NEW WARRIORS #15

Review by: throughthebrush


Size: pages
Price: 2.99

There are approximately three pages of content in this issue.  One of those pages reveals a secret the readers have known for half a year, another rules out a Civil War retcon that no one ever actually seriously considered, and the third is a brief concluding moment that might be moving if a single person in this book had a distinct personality.

The other 19 pages, meanwhile, are nothing but an extended fight scene, and not a fight scene like Brubaker and Epting’s brilliantly-planned combat sequences in Captain America.  This is random kicks and punches and explosions without meaning, an artist drawing characters attacking each other with no discernible pattern or purpose or story logic.

The fact is, a book that’s made it to issue 15 and is composed entirely of pre-existing characters should not be this flat, boring, and devoid of anything resembling characterization.  With every character possessing a new code name, a new power set, and an apparent personality wipe, I can’t even keep straight which team member is which, even when I’ve read significant chunks of their previous publication history.  In The Order, a book launched at the same time as New Warriors in the post-Civil War frenzy, Matt Fraction managed to create an entire team of complex, fascinating original characters whose adventures were compelling and well-crafted.  Yet that book was canceled after 10 issues, and New Warriors is still chugging along at 15 despite the fact that Kevin Grevioux can’t even write a personality for Jubilee.

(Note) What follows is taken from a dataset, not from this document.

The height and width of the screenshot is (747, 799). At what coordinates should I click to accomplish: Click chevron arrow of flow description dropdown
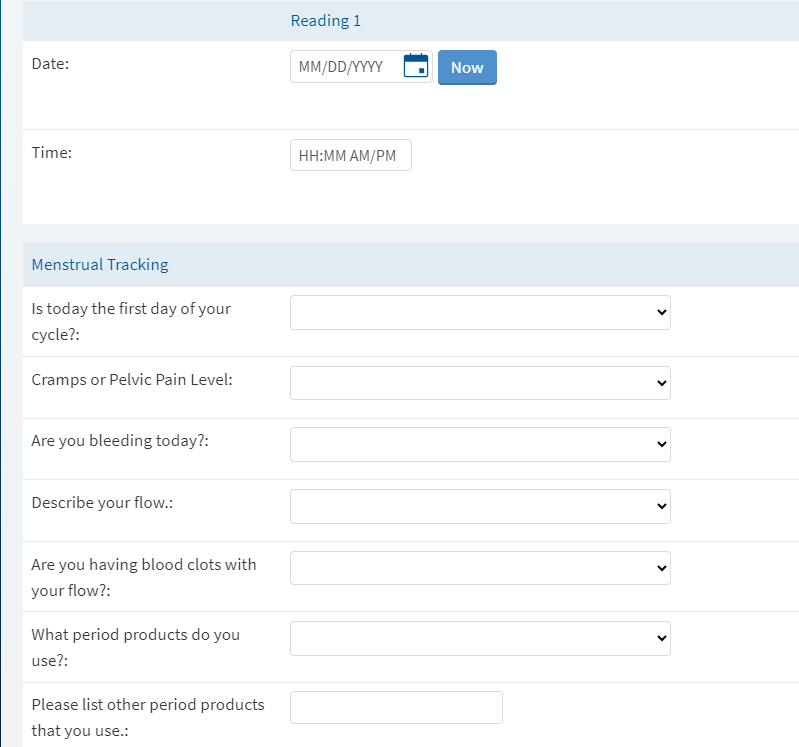(x=661, y=506)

I’ve been hanging on to this comic in the hope that Sofia Mantega, one of my favorite characters from Nunzio DeFilippis and Christina Weir’s New Mutants vol. 2, would once again act like the character I loved.  But those chances are looking slimmer and slimmer.  It’s time to face facts: this is a terrible book, and there’s no reason I should be wasting $3 a month on it.

Story: 1 - Poor
Art: 3 - Good

Comments

  1. I didn’t get past the first few issues of NW; it was such an interesting premise, and so incompetently done, from the start.  Like you said, they don’t even managed to characterize Jubilee, who is one of the best-known X-characters (and languishing here when she should be in main X-book.  Sighs.

    Also, every review of any book should manage to find a way to lament the cancellation of "The Order."  That may be my goal for all future reviews.  But in this case it’s particularly appropriate.

    DROP IT!!!!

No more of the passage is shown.